Opinion
21-cv-22208-ALTMAN
09-13-2021
ORDER
ROY K. ALTMAN UNITED STATES DISTRICT JUDGE
The Plaintiff filed a Complaint [ECF No. 1], and the Defendant did not respond. The Plaintiff then filed a Motion for Default Judgment (the “Motion”) [ECF No. 13], which the Court referred to Magistrate Judge Lisette M. Reid. Judge Reid issued a Report and Recommendation (the “R&R”) [ECF No. 15], in which she determined that the Plaintiff is entitled to (1) a default judgment as to Counts I and II of the Complaint, (2) $93, 116.50 in liquidated damages, and (3) $464.50 costs-for a total award of $93, 581.00, id. at 6. She also warned the parties as follows:
A party shall serve and file written objections, if any, to this Report and Recommendation with the District Judge within FOURTEEN DAYS of being served with a copy of this Report and Recommendation. Failure to timely file objections will bar a de novo determination by the District Judge of anything in this recommendation and shall constitute a waiver of a party's “right to challenge on appeal the district court's order based on unobjected-to factual and legal conclusions.” 11th Cir. R. 3-1 (2016); 28 U.S.C. § 636(b)(1)(C); see also Harrigan v. Metro-Dade Police Dep't Station #4, 977 F.3d 1185, 1191-92 (11th Cir. 2020).Id. at 6. Despite this warning, the parties have not timely objected to Magistrate Judge Reid's R&R. See generally Docket.
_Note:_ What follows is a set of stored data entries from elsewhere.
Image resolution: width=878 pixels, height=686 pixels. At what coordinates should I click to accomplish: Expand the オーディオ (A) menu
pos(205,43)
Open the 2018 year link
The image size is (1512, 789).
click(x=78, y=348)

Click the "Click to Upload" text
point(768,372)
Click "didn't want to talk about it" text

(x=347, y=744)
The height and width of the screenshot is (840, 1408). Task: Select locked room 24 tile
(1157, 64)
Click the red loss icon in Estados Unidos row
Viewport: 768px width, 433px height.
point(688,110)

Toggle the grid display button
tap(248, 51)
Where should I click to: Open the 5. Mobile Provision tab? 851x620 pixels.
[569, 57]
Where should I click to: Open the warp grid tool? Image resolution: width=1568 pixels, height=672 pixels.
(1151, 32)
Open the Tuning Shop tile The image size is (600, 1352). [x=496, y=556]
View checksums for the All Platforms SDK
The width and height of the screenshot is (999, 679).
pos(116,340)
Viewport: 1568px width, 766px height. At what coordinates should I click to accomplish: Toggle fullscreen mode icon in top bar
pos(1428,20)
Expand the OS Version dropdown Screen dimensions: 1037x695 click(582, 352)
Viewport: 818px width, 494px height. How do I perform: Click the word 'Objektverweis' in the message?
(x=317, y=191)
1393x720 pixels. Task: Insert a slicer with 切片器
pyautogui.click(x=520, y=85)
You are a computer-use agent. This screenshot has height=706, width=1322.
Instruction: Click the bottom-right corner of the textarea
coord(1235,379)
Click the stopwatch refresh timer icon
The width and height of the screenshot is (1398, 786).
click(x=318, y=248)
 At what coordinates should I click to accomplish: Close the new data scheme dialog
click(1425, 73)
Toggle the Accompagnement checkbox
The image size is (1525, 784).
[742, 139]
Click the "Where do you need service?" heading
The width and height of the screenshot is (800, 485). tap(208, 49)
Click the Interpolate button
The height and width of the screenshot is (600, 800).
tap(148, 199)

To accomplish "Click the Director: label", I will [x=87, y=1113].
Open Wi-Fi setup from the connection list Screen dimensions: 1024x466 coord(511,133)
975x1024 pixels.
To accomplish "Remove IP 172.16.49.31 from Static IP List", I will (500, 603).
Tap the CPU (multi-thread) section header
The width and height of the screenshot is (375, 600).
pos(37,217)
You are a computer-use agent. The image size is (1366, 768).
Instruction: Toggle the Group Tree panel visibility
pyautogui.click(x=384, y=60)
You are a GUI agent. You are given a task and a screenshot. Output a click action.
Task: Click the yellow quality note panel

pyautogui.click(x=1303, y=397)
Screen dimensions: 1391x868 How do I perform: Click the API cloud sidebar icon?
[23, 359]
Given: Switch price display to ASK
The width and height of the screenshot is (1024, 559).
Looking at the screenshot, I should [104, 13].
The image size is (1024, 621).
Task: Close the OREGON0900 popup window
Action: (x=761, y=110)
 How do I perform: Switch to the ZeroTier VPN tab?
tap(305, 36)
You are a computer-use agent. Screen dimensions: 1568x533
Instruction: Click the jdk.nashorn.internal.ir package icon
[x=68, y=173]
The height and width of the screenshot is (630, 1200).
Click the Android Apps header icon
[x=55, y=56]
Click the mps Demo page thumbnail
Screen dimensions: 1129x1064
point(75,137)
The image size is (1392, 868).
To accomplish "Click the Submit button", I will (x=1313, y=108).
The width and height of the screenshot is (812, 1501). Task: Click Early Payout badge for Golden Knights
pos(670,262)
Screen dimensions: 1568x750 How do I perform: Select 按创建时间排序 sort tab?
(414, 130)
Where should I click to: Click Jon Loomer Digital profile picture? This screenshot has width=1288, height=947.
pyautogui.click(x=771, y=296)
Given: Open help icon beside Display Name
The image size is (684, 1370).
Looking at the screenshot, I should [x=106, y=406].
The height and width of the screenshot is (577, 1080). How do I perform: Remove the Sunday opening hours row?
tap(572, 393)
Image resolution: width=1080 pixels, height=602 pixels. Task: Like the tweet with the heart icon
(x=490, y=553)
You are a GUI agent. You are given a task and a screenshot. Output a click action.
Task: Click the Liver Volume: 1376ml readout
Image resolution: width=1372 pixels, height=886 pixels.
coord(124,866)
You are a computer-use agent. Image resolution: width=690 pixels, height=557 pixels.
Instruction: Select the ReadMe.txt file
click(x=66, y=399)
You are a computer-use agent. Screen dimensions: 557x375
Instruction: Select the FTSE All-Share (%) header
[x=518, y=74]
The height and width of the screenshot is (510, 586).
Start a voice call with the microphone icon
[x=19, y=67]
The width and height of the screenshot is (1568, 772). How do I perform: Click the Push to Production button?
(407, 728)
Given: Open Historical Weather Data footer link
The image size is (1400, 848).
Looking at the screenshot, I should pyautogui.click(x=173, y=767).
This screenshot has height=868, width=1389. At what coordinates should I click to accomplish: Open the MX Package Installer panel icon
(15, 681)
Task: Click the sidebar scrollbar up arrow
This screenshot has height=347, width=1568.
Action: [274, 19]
When a magistrate judge's “disposition” has been properly objected to, district courts must review that disposition de novo. Fed.R.Civ.P. 72(b)(3). But when no party has timely objected, “the court need only satisfy itself that there is no clear error on the face of the record in order to accept the recommendation.” Fed.R.Civ.P. 72 advisory committee's notes (citation omitted). Although Rule 72 itself is silent on the standard of review, the Supreme Court has acknowledged that Congress' intent was to require de novo review only where objections have been properly filed-and not, as here, when neither party objects. See Thomas v. Arn, 474 U.S. 140, 150 (1985) (“It does not appear that Congress intended to require district court review of a magistrate [judge]'s factual or legal conclusions, under a de novo or any other standard, when neither party objects to those findings.”). In any event, the “[f]ailure to object to the magistrate [judge]'s factual findings after notice precludes a later attack on these findings.” Lewis v. Smith, 855 F.2d 736, 738 (11th Cir. 1988) (citing Nettles v. Wainwright, 677 F.2d 404, 410 (5th Cir. 1982)).
The Court has reviewed the R&R, the record, and the applicable law, and can find no clear error on the face of the R&R. Accordingly, the Court hereby ORDERS AND ADJUDGES as follows:
1. The R&R [ECF No. 15] is ACCEPTED and ADOPTED.
2. The Motion [ECF No. 13] is GRANTED. The Plaintiff is entitled to default Judgment as to Counts I and II of the Complaint. The Plaintiff is entitled to $93, 116.50 in liquidated damages and $464.50 in costs-for a total award of $93, 581.00, for which sum execution shall now issue.
3. The Court will enter final judgment pursuant to Rule 58 of the Federal Rules of Civil Procedure in a separate order.
4. The Clerk of the Court shall CLOSE this case. All other deadlines are TERMINATED, and all other pending motions are DENIED as moot.
DONE AND ORDERED in Miami, Florida this 13th day of September 2021.